Drugs most frequently fail in the clinic because they don’t work the way developers had hoped, whether due to low efficacy, unexpected toxicities or gnarly side effects, according to research into the often-cited 90% failure rate in drug R&D.
But a nuanced view of clinical failure reveals a more complicated picture.
Sometimes drugs don’t make it because developers didn’t fully understand the mechanism of action and thus failed to target the right patients. Poor trial design and not testing a medicine on patients at the most ideal point in disease progression or with the right endpoints can also lead to disappointing results.
As with many clinical setbacks, these factors came into play in three of the most impactful trial flops in recent months. Here’s a look at why these trial failures matter to the companies, the industry and patients.
ALS heartbreak — again
Developer: Amylyx Pharmaceuticals
Drug: Relyvrio
Why it matters: Perhaps the biggest clinical failure of the year so far, Amylyx Pharmaceuticals’ disappointing results from a post-approval trial for Relyvrio jolted the ALS community, the company and potentially the industry’s pipeline for ALS R&D.
Relyvrio had already been on the market since 2022 and was approved based on positive phase 2 results. But Amylyx had assured the FDA that if it failed a post-approval trial, the company would pull it from the market.

**Excerpted data**.

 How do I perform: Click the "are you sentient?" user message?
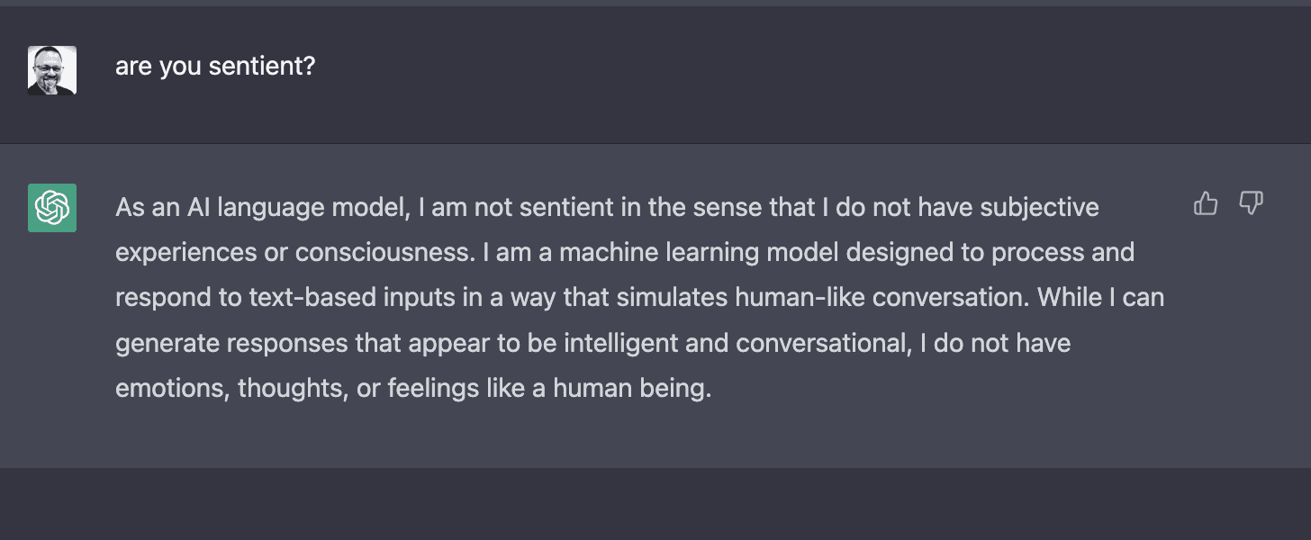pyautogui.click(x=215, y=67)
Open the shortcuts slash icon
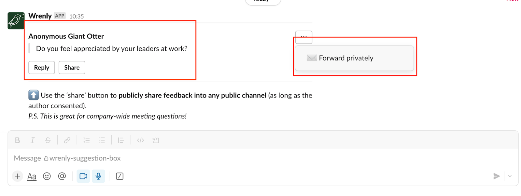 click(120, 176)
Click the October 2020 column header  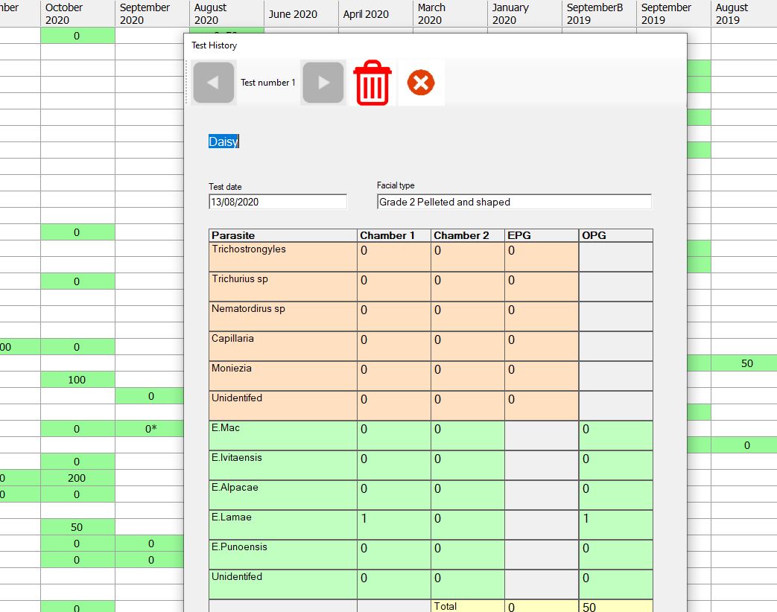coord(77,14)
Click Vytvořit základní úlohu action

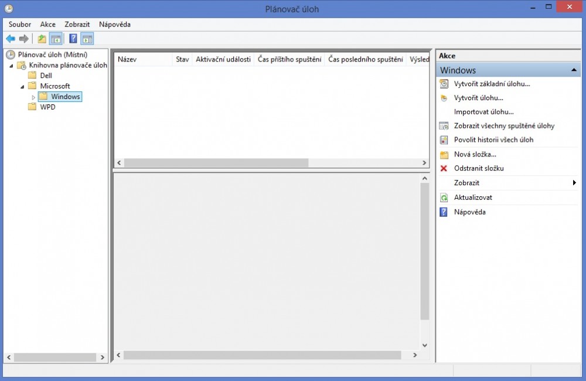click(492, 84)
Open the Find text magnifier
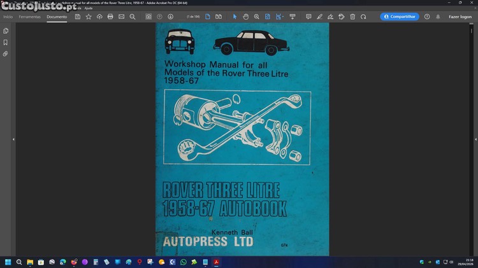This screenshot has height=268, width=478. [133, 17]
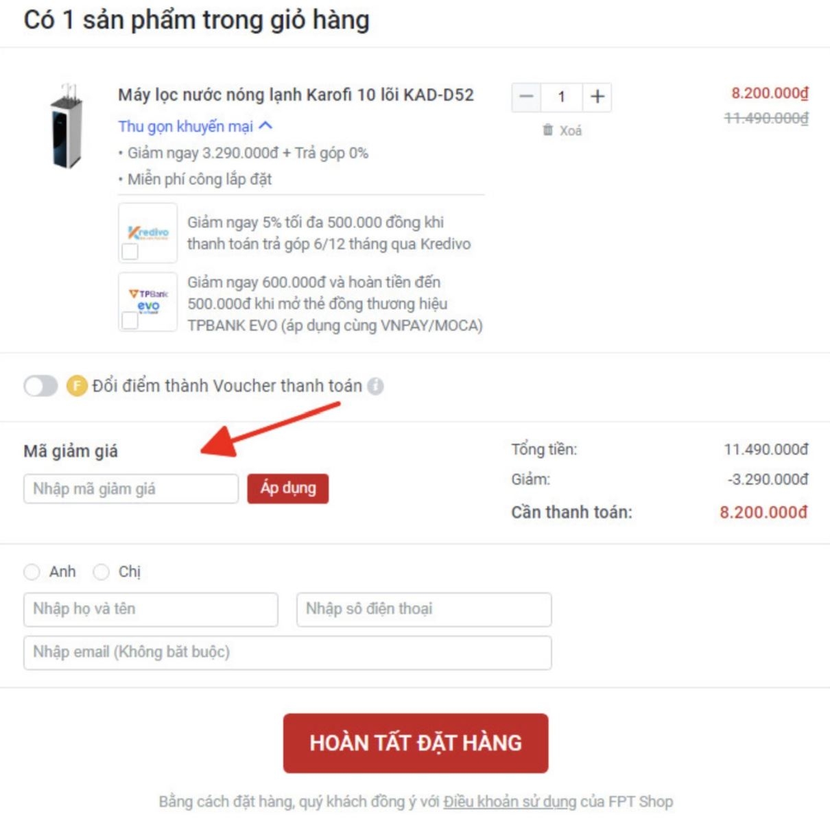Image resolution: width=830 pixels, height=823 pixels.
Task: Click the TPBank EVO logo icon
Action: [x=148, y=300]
...
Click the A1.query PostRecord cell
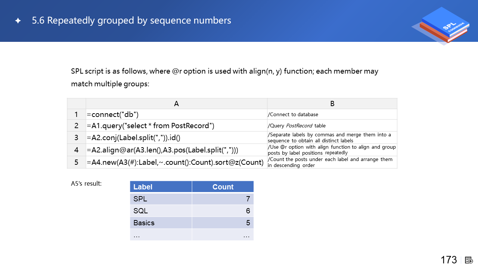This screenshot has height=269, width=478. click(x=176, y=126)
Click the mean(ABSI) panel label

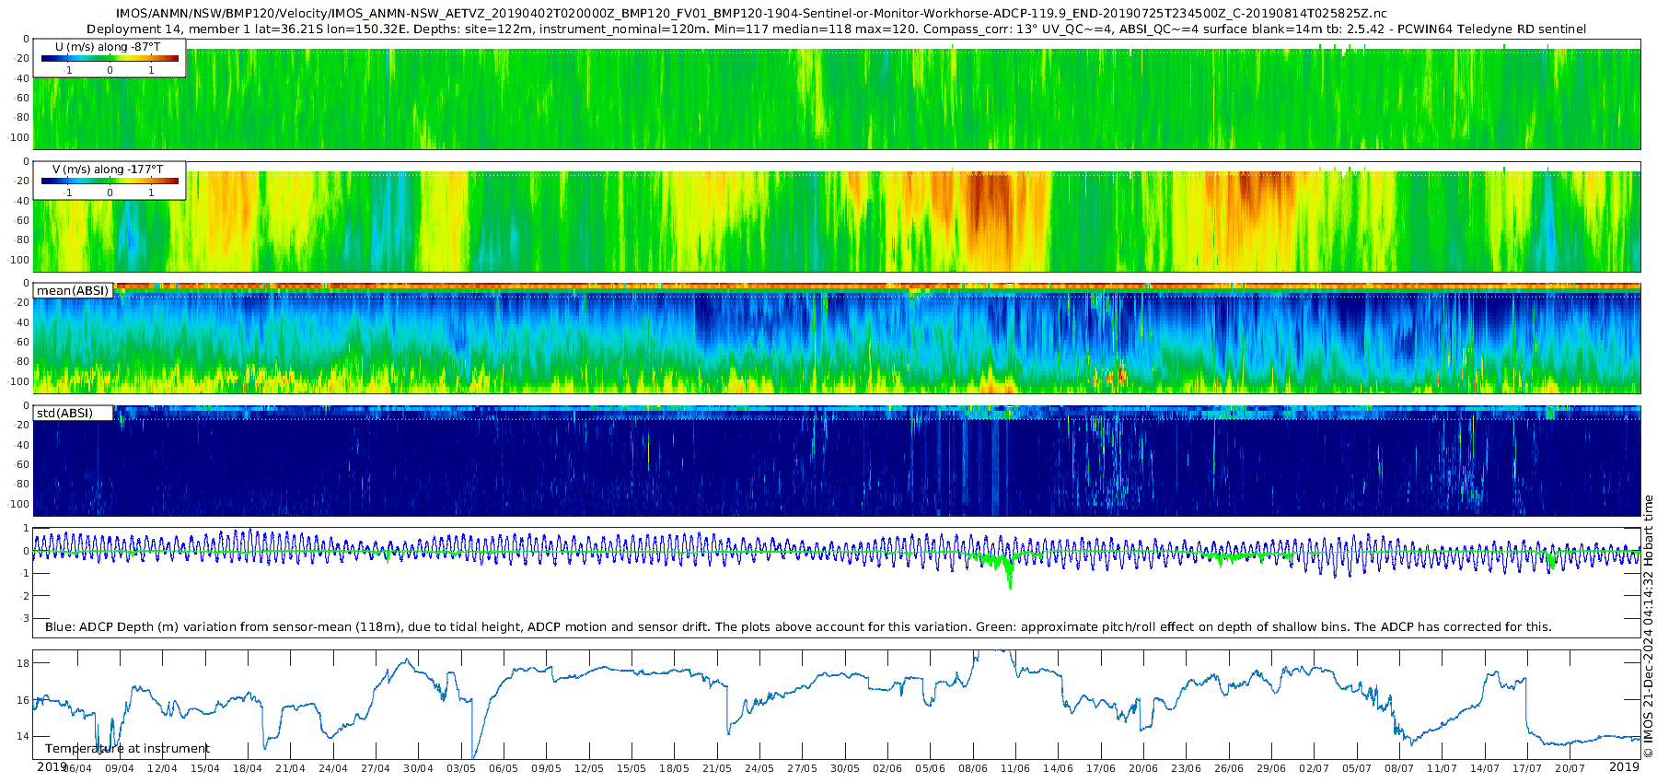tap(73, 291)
--
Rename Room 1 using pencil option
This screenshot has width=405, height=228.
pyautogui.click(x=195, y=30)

**Questions on the material**.
(1) In the drug trial text, rewrite the passage from "But a nuanced" down to "to disappointing results.", renaming "developers" as "drugmakers".
(2) According to the drug trial text, what are the causes of drugs not working the way developers had hoped?
Rely only on the text about clinical trial failures.

**Responses to the exercise**.
(1)
But a nuanced view of clinical failure reveals a more complicated picture.
Sometimes drugs don’t make it because drugmakers didn’t fully understand the mechanism of action and thus failed to target the right patients. Poor trial design and not testing a medicine on patients at the most ideal point in disease progression or with the right endpoints can also lead to disappointing results.

(2)
- low efficacy
- unexpected toxicities
- gnarly side effects